Originalism, or the theory of constitutional interpretation that holds that the Constitution should be interpreted based on how the ratifying public understood it at the time of adoption, is a prerequisite for any nominee to the Supreme Court. Justices that refuse to embrace originalism and see the Constitution as a power-limiting document instead of a power-granting document can quickly become activists constrained by nothing. Each of President Donald Trump’s Supreme Court nominees embraced originalism both before the Senate Judiciary Committee and in their records as lower court judges.
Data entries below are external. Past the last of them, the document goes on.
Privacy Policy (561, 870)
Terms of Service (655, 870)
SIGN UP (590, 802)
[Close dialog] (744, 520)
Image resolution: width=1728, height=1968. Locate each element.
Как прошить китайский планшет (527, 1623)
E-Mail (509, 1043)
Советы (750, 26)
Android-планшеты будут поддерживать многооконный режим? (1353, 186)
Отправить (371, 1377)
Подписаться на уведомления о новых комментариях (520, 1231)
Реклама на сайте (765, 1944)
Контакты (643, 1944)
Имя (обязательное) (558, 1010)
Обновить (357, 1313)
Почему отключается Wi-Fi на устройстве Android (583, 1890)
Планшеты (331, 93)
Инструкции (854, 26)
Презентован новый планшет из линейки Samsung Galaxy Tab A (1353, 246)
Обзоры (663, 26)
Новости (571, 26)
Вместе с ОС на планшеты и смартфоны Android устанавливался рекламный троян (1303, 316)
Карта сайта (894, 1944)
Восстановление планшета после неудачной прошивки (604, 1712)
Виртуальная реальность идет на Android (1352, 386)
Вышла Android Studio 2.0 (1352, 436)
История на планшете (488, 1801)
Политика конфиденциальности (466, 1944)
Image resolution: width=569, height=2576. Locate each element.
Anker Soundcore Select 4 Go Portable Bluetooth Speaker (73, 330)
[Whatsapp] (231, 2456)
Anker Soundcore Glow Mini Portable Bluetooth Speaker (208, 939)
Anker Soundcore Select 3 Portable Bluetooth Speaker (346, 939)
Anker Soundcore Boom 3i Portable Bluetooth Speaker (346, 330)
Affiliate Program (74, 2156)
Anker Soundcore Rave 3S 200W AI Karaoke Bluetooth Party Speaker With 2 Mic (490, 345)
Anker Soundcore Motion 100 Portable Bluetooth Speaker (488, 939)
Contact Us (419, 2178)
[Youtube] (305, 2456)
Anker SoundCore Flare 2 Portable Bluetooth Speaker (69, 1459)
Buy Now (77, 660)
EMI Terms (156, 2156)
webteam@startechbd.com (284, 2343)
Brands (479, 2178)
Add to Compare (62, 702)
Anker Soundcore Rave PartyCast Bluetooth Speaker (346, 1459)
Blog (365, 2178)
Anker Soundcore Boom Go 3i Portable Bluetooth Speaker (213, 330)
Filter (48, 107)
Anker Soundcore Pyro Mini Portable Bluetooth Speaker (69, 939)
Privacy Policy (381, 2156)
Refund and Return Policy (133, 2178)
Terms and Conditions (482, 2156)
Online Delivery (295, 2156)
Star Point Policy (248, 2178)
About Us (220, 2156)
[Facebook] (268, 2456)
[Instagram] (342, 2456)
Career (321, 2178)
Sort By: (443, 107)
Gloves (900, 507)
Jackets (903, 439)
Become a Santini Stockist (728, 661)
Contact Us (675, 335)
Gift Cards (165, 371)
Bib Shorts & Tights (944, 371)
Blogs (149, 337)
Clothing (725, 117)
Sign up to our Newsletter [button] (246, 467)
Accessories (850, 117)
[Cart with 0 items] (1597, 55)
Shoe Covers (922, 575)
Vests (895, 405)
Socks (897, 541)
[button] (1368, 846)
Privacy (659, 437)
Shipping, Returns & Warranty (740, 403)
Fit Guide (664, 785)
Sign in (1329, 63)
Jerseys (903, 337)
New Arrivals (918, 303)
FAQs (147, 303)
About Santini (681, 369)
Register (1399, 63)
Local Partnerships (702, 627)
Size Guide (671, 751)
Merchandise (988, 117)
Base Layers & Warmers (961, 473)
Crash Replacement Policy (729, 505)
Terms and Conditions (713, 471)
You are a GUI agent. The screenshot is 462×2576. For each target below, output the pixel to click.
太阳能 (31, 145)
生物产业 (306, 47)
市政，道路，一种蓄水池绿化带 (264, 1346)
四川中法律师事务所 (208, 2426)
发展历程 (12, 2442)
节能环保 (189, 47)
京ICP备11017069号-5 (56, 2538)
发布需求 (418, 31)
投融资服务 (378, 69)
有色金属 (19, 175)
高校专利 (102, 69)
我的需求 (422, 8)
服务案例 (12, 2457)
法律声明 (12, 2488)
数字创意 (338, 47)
In stark contrast, Judge Jackon’s record reveals she is not an originalist. When she was nominated to the D.C. Circuit a year ago, she told Senator Cruz she did not have a theory of constitutional interpretation, and she refused to reject the theory of a “living Constitution.” But in her Supreme Court confirmation hearing, Judge Jackson rejected “living Constitutionalism” and talked about the importance of interpreting the Constitution based on its original public meaning. Nevertheless, she still rejected the originalist label when asked to describe her judicial philosophy. Instead of a judicial philosophy, Judge Jackson told Senators she had a much more malleable three step “judicial methodology.” Moreover, she refused to say whether her methodology is anything like what is employed by any current or former justice of the Supreme Court.
In her most consequential constitutional law case, Judge Jackson held that the House Judiciary Committee could enforce its subpoena of former White House Counsel Don McGahn in federal court. In reaching this decision, she employed a methodology that was remarkably un-originalist. Miraculously, Jackson agreed with the Department of Justice that for 200 years after the Founding, lawsuits between Congress and the Executive Branch did not occur because they negotiated these disputes. In other words, there was no history of lawsuits of this kind. Instead of this fact playing a decisive role, Judge Jackson disregarded it and held that Congress subpoenaing the Executive Branch is no different than subpoenaing a private individual. She also relegated Congress to that of an ordinary citizen seeking federal court against an unconstitutional action of the Executive Branch. Judge Jackson’s opinion shows a complete misunderstanding of the separation of powers.
One of, if not the most important, votes a Senator takes is to confirm or reject a nominee for the Supreme Court. Based on Judge Jackson’s record, judicial methodology, and what the Democratic Party and far-left activists expect from her, she should not be confirmed.
FreedomWorks will count the vote for Judge Jackson’s nomination to the Supreme Court on our 2022 Congressional Scorecard and reserves the right to score any amendments, motions, or other related votes. The scorecard is used to determine eligibility for the FreedomFighter Award, which recognizes Members of the House and Senate who consistently vote to support economic freedom and individual liberty.